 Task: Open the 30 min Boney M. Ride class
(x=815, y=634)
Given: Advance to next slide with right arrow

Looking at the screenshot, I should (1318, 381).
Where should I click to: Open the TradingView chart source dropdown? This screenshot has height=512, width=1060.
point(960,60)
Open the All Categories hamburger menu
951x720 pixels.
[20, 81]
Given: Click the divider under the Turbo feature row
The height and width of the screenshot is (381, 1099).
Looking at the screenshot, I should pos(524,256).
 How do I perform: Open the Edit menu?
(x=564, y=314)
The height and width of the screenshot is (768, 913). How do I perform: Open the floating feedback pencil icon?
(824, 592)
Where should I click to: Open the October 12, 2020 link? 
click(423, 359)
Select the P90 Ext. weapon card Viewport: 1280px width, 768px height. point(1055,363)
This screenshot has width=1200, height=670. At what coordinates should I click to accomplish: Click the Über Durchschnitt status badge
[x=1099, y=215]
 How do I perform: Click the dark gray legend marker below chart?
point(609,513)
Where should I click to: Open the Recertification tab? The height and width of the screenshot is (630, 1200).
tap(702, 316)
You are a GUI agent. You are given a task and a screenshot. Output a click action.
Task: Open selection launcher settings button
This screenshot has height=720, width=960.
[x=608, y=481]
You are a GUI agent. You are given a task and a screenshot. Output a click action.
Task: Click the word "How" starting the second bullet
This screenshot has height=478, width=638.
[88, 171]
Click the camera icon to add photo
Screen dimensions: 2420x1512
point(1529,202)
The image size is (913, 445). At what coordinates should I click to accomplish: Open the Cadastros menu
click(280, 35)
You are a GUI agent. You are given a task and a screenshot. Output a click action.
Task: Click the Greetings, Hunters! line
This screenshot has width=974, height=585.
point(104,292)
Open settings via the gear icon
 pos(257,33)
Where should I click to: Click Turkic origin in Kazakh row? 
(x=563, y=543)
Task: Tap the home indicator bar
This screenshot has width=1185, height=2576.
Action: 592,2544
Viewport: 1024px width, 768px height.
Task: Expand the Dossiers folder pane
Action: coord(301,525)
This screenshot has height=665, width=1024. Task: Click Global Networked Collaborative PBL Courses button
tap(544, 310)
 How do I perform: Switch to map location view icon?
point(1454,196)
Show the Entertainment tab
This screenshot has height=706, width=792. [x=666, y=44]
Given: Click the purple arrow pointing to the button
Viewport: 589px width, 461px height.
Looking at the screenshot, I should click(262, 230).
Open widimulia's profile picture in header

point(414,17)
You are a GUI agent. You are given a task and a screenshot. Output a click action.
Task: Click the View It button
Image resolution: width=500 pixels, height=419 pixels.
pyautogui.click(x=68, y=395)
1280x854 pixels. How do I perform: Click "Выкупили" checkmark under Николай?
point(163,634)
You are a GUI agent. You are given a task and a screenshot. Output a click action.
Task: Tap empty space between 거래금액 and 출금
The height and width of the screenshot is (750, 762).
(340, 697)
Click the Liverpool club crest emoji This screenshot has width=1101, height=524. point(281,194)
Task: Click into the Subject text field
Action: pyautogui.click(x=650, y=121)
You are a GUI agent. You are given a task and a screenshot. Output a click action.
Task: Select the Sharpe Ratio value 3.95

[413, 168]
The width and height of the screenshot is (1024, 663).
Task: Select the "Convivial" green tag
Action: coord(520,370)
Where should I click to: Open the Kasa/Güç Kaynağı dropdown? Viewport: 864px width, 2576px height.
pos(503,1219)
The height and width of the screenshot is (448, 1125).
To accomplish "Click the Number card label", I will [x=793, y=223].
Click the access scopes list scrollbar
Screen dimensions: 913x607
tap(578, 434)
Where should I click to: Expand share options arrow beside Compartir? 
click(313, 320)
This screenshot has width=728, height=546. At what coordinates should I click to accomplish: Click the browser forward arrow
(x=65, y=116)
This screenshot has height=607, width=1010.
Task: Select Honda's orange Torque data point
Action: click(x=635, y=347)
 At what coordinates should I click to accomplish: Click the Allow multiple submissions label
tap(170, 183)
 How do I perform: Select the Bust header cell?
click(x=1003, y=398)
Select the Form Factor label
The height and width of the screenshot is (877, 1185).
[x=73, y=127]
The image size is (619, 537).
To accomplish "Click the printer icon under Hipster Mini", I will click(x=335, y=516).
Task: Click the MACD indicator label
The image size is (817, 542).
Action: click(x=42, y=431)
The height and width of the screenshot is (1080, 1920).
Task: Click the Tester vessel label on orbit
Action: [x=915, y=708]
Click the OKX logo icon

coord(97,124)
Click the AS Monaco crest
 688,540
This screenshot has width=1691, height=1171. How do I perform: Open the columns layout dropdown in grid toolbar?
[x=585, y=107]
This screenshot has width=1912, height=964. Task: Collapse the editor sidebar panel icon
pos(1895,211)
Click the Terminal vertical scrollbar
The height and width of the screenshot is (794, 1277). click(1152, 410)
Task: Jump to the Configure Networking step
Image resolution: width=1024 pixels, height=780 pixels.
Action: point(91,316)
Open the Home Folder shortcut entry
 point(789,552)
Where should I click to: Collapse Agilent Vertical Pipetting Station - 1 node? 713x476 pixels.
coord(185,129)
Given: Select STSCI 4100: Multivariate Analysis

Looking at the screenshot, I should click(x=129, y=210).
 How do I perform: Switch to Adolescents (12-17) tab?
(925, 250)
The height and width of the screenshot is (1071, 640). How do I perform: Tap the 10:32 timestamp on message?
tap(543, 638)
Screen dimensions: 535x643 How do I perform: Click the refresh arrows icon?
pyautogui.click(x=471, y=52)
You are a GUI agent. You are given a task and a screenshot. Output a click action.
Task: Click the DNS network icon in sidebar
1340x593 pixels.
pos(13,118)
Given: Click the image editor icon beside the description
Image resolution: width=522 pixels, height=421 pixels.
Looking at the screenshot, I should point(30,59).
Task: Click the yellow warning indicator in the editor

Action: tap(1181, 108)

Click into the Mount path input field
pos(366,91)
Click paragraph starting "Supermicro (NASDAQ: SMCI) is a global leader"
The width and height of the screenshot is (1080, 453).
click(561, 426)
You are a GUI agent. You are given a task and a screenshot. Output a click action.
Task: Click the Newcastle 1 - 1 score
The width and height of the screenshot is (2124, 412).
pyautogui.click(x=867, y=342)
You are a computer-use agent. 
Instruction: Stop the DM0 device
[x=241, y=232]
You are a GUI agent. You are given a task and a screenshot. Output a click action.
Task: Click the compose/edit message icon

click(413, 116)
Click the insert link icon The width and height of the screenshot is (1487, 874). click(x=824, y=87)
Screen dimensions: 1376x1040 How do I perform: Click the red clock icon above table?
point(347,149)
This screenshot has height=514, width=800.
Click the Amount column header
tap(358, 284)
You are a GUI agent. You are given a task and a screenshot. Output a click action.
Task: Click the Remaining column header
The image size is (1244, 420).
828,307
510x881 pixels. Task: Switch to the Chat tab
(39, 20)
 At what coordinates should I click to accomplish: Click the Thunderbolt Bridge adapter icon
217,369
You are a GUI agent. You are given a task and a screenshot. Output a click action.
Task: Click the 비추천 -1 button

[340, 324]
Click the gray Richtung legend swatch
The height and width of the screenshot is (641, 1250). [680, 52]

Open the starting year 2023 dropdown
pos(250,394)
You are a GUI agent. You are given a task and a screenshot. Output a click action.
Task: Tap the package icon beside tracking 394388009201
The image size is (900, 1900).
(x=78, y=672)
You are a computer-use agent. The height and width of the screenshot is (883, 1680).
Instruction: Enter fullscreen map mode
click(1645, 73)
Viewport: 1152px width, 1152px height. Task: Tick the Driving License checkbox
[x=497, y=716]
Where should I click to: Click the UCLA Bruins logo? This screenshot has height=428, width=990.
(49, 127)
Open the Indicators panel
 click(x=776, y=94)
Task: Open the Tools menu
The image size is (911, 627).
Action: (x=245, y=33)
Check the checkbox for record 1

Required action: Whenever "will" occurs in a line above, copy that line.

Result of this task:
To accomplish "Click the Number card label", I will [x=793, y=223].
To accomplish "Click the printer icon under Hipster Mini", I will click(x=335, y=516).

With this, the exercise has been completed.